> [RECORD EXTRACTS]:
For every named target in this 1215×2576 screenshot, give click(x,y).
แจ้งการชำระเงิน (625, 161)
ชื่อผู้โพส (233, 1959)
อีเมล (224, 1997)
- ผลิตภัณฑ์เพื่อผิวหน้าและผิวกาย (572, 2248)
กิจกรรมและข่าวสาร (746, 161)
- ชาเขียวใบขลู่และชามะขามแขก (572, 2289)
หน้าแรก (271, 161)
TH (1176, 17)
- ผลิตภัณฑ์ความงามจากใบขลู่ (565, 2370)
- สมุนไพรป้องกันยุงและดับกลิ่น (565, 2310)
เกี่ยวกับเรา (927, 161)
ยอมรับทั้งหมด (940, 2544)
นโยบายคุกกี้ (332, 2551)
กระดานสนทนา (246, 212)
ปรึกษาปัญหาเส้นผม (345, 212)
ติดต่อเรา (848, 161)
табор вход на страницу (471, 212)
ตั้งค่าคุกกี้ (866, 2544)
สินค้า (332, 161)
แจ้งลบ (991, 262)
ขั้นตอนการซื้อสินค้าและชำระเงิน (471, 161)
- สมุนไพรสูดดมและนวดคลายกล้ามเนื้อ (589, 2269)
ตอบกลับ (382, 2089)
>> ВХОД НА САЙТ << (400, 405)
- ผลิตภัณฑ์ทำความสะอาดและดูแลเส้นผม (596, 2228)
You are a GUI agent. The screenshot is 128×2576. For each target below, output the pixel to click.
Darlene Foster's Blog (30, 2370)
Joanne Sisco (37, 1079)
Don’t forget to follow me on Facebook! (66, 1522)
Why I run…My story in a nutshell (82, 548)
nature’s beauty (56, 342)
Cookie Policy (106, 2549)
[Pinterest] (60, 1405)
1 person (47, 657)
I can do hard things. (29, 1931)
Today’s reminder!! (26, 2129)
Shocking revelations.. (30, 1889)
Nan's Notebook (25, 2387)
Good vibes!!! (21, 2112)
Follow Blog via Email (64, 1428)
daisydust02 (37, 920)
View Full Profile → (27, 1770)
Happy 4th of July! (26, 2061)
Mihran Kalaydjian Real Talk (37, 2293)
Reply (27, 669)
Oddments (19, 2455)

> [EXERCISE]:
Check each line above for the word "click" and copy the ones that have it.

> [EXERCISE RESULT]:
For every named target in this 1215×2576 screenshot, give click(x,y).
You are a GUI agent. The screenshot is 128×2576. For each target below, output the pixel to click.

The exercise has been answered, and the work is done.